(Records for processing Opens)

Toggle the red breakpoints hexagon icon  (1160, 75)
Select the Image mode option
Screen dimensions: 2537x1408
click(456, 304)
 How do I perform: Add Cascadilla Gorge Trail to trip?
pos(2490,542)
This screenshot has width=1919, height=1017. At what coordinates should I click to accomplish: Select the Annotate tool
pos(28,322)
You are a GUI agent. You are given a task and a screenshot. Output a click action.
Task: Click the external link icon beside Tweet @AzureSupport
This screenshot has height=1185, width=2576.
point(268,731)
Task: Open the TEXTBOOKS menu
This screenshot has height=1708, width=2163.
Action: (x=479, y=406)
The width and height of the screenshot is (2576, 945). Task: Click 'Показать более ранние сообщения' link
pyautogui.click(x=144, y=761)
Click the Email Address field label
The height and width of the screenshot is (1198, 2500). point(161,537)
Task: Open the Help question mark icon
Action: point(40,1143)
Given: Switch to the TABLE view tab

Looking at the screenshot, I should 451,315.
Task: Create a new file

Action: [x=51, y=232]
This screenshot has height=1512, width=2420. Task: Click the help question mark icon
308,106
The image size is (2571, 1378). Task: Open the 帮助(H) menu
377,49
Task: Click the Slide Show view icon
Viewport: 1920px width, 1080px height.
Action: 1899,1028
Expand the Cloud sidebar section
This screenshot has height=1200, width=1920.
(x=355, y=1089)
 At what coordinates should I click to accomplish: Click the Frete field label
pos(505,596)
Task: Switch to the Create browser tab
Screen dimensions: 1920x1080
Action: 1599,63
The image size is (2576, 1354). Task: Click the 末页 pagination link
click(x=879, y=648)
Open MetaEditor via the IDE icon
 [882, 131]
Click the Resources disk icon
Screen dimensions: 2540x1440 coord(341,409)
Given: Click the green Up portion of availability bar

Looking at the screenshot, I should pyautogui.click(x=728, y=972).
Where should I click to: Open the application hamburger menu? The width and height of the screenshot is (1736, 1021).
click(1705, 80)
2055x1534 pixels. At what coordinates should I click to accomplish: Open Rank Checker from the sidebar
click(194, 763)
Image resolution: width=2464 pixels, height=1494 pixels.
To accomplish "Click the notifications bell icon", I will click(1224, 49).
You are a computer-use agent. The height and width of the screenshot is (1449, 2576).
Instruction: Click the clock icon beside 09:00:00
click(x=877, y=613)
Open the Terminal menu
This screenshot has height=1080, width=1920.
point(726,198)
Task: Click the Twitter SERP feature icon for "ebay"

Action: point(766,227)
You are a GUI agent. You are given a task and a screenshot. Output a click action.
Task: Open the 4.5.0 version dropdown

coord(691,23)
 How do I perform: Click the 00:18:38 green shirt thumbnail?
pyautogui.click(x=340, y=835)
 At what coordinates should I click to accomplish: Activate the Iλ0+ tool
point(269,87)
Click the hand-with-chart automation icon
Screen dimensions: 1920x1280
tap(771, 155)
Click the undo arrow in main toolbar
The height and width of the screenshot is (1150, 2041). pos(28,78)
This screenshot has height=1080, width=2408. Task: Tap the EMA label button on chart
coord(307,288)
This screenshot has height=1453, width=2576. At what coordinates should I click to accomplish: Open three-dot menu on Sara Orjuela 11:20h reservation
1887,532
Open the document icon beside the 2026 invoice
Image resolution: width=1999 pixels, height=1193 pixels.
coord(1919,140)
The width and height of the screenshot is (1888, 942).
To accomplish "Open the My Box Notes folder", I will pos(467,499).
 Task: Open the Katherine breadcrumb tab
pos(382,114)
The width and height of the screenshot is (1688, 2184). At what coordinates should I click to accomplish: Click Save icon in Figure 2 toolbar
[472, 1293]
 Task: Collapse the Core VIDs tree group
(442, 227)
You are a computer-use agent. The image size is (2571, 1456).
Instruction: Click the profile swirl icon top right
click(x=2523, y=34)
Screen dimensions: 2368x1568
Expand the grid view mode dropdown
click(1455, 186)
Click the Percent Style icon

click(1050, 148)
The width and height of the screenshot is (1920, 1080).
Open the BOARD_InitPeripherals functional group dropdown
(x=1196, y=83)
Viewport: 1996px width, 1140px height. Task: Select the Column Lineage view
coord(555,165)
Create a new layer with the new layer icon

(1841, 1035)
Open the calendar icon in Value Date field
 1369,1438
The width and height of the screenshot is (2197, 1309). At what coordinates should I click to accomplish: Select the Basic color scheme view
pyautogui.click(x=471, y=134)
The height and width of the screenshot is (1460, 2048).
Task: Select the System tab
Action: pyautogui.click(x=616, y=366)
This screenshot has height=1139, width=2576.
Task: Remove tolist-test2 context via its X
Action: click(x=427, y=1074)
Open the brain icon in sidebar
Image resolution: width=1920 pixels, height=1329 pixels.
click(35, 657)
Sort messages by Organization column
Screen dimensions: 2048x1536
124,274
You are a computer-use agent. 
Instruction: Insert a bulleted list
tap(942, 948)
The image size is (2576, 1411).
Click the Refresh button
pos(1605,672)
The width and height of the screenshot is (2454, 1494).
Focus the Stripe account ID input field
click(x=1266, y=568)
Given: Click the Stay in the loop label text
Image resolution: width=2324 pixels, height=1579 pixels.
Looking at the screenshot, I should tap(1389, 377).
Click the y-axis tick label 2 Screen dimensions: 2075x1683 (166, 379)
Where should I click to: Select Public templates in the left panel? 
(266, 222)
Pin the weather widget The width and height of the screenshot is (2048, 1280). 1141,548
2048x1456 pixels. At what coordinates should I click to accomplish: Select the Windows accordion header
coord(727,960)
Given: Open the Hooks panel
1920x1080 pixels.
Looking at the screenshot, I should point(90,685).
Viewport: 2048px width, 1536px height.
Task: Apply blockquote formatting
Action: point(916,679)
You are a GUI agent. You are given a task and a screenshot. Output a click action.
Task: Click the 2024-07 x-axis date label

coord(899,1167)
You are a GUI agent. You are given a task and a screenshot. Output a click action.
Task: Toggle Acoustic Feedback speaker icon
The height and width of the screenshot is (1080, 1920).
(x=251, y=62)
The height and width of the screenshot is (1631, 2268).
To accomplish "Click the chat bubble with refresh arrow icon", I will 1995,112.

(Records for processing Closes)

All entries must be printed exactly, with nothing omitted.

§ **Exercise solution**:
Toggle the red breakpoints hexagon icon  (1160, 75)
Select the Image mode option
Screen dimensions: 2537x1408
click(456, 304)
 How do I perform: Add Cascadilla Gorge Trail to trip?
pos(2490,542)
This screenshot has width=1919, height=1017. At what coordinates should I click to accomplish: Select the Annotate tool
pos(28,322)
You are a GUI agent. You are given a task and a screenshot. Output a click action.
Task: Click the external link icon beside Tweet @AzureSupport
This screenshot has height=1185, width=2576.
point(268,731)
Task: Open the TEXTBOOKS menu
This screenshot has height=1708, width=2163.
Action: (x=479, y=406)
The width and height of the screenshot is (2576, 945). Task: Click 'Показать более ранние сообщения' link
pyautogui.click(x=144, y=761)
Click the Email Address field label
The height and width of the screenshot is (1198, 2500). point(161,537)
Task: Open the Help question mark icon
Action: point(40,1143)
Given: Switch to the TABLE view tab

Looking at the screenshot, I should 451,315.
Task: Create a new file

Action: [x=51, y=232]
This screenshot has height=1512, width=2420. Task: Click the help question mark icon
308,106
The image size is (2571, 1378). Task: Open the 帮助(H) menu
377,49
Task: Click the Slide Show view icon
Viewport: 1920px width, 1080px height.
Action: 1899,1028
Expand the Cloud sidebar section
This screenshot has height=1200, width=1920.
(x=355, y=1089)
 At what coordinates should I click to accomplish: Click the Frete field label
pos(505,596)
Task: Switch to the Create browser tab
Screen dimensions: 1920x1080
Action: 1599,63
The image size is (2576, 1354). Task: Click the 末页 pagination link
click(x=879, y=648)
Open MetaEditor via the IDE icon
 [882, 131]
Click the Resources disk icon
Screen dimensions: 2540x1440 coord(341,409)
Given: Click the green Up portion of availability bar

Looking at the screenshot, I should pyautogui.click(x=728, y=972).
Where should I click to: Open the application hamburger menu? The width and height of the screenshot is (1736, 1021).
click(1705, 80)
2055x1534 pixels. At what coordinates should I click to accomplish: Open Rank Checker from the sidebar
click(194, 763)
Image resolution: width=2464 pixels, height=1494 pixels.
To accomplish "Click the notifications bell icon", I will click(1224, 49).
You are a computer-use agent. The height and width of the screenshot is (1449, 2576).
Instruction: Click the clock icon beside 09:00:00
click(x=877, y=613)
Open the Terminal menu
This screenshot has height=1080, width=1920.
point(726,198)
Task: Click the Twitter SERP feature icon for "ebay"

Action: point(766,227)
You are a GUI agent. You are given a task and a screenshot. Output a click action.
Task: Open the 4.5.0 version dropdown

coord(691,23)
 How do I perform: Click the 00:18:38 green shirt thumbnail?
pyautogui.click(x=340, y=835)
 At what coordinates should I click to accomplish: Activate the Iλ0+ tool
point(269,87)
Click the hand-with-chart automation icon
Screen dimensions: 1920x1280
tap(771, 155)
Click the undo arrow in main toolbar
The height and width of the screenshot is (1150, 2041). pos(28,78)
This screenshot has height=1080, width=2408. Task: Tap the EMA label button on chart
coord(307,288)
This screenshot has height=1453, width=2576. At what coordinates should I click to accomplish: Open three-dot menu on Sara Orjuela 11:20h reservation
1887,532
Open the document icon beside the 2026 invoice
Image resolution: width=1999 pixels, height=1193 pixels.
coord(1919,140)
The width and height of the screenshot is (1888, 942).
To accomplish "Open the My Box Notes folder", I will pos(467,499).
 Task: Open the Katherine breadcrumb tab
pos(382,114)
The width and height of the screenshot is (1688, 2184). At what coordinates should I click to accomplish: Click Save icon in Figure 2 toolbar
[472, 1293]
 Task: Collapse the Core VIDs tree group
(442, 227)
You are a computer-use agent. The image size is (2571, 1456).
Instruction: Click the profile swirl icon top right
click(x=2523, y=34)
Screen dimensions: 2368x1568
Expand the grid view mode dropdown
click(1455, 186)
Click the Percent Style icon

click(1050, 148)
The width and height of the screenshot is (1920, 1080).
Open the BOARD_InitPeripherals functional group dropdown
(x=1196, y=83)
Viewport: 1996px width, 1140px height. Task: Select the Column Lineage view
coord(555,165)
Create a new layer with the new layer icon

(1841, 1035)
Open the calendar icon in Value Date field
 1369,1438
The width and height of the screenshot is (2197, 1309). At what coordinates should I click to accomplish: Select the Basic color scheme view
pyautogui.click(x=471, y=134)
The height and width of the screenshot is (1460, 2048).
Task: Select the System tab
Action: pyautogui.click(x=616, y=366)
This screenshot has height=1139, width=2576.
Task: Remove tolist-test2 context via its X
Action: click(x=427, y=1074)
Open the brain icon in sidebar
Image resolution: width=1920 pixels, height=1329 pixels.
click(35, 657)
Sort messages by Organization column
Screen dimensions: 2048x1536
124,274
You are a computer-use agent. 
Instruction: Insert a bulleted list
tap(942, 948)
The image size is (2576, 1411).
Click the Refresh button
pos(1605,672)
The width and height of the screenshot is (2454, 1494).
Focus the Stripe account ID input field
click(x=1266, y=568)
Given: Click the Stay in the loop label text
Image resolution: width=2324 pixels, height=1579 pixels.
Looking at the screenshot, I should tap(1389, 377).
Click the y-axis tick label 2 Screen dimensions: 2075x1683 (166, 379)
Where should I click to: Select Public templates in the left panel? 
(266, 222)
Pin the weather widget The width and height of the screenshot is (2048, 1280). 1141,548
2048x1456 pixels. At what coordinates should I click to accomplish: Select the Windows accordion header
coord(727,960)
Given: Open the Hooks panel
1920x1080 pixels.
Looking at the screenshot, I should point(90,685).
Viewport: 2048px width, 1536px height.
Task: Apply blockquote formatting
Action: point(916,679)
You are a GUI agent. You are given a task and a screenshot. Output a click action.
Task: Click the 2024-07 x-axis date label

coord(899,1167)
You are a GUI agent. You are given a task and a screenshot. Output a click action.
Task: Toggle Acoustic Feedback speaker icon
The height and width of the screenshot is (1080, 1920).
(x=251, y=62)
The height and width of the screenshot is (1631, 2268).
To accomplish "Click the chat bubble with refresh arrow icon", I will 1995,112.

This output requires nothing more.